Problèmes à résoudre:
a: D'après l'extrait sur l'histoire sociale du monde romain, pourquoi la fragmentation de cette histoire n'est-elle pas entièrement négative ? Répondez en une à trois phrases.
b: Poursuivez, s'il vous plaît, l'extrait sur l'histoire sociale du monde romain en reprenant après sa dernière phrase.

Extrait de page:
--
Cette fragmentation de l’histoire sociale en plusieurs morceaux tient compte de l’état de la documentation, qui comporte des points forts, mais séparés les uns des autres, et accompagnés de très larges zones de totale ou presque totale absence documentaire. Elle n’est donc pas entièrement négative ; elle révèle un désir de se soumettre à la logique et aux caractéristiques de la documentation que je considère comme fécond. Mais, d’un autre côté, elle enlève à l’histoire sociale de l’Antiquité une bonne partie de sa visibilité, et a pour effet de compromettre toute réflexion méthodologique approfondie sur une telle histoire sociale. Il est significatif que très peu de livres portent comme titre “Histoire sociale du monde romain” ; ceux qui se nomment “Histoire politique du monde romain” (ou d’une certaine période de son histoire) ou bien même “Histoire économique du monde romain”, sont relativement plus nombreux. L’histoire sociale du monde romain est prise en tenaille entre l’histoire politique et administrative, l’histoire du droit et l’histoire économique.
--
Données affichées:
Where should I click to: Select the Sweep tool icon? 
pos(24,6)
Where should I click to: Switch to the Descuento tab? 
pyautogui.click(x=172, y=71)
--
Résultats:
a: Cette fragmentation tient compte de l'état de la documentation, qui offre des points forts séparés les uns des autres et de très larges zones presque sans sources. Elle révèle ainsi un désir de se soumettre à la logique et aux caractéristiques de cette documentation, désir que le texte juge fécond.

b:
Dans cette optique, l’initiative visant à définir et à pratiquer une “nouvelle” histoire sociale, initiative lancée par les collègues du Collegium Beatus Rhenanus, me paraît particulièrement précieuse et bienvenue. Mais, dans ce bref article, je ne vais pas parler plus longuement de ce qu’on peut appeler l’“Histoire sociale brisée” (en pastichant un titre de A. Schiavone et en le détournant de son sens, même si “brisée”, comme “spezzata” en italien, signifie ici “coupée en morceaux”)6. Je vais essayer de montrer que, depuis dix à quinze ans, une partie de l’histoire économique, qui était jusque-là très unie à l’histoire sociale fondée sur l’archéologie et sur l’épigraphie de l’instrumentum, a tendance à s’en éloigner, ou du moins qu’une partie des historiens de l’économie romaine ont tendance à prendre leur distance par rapport aux structures sociales.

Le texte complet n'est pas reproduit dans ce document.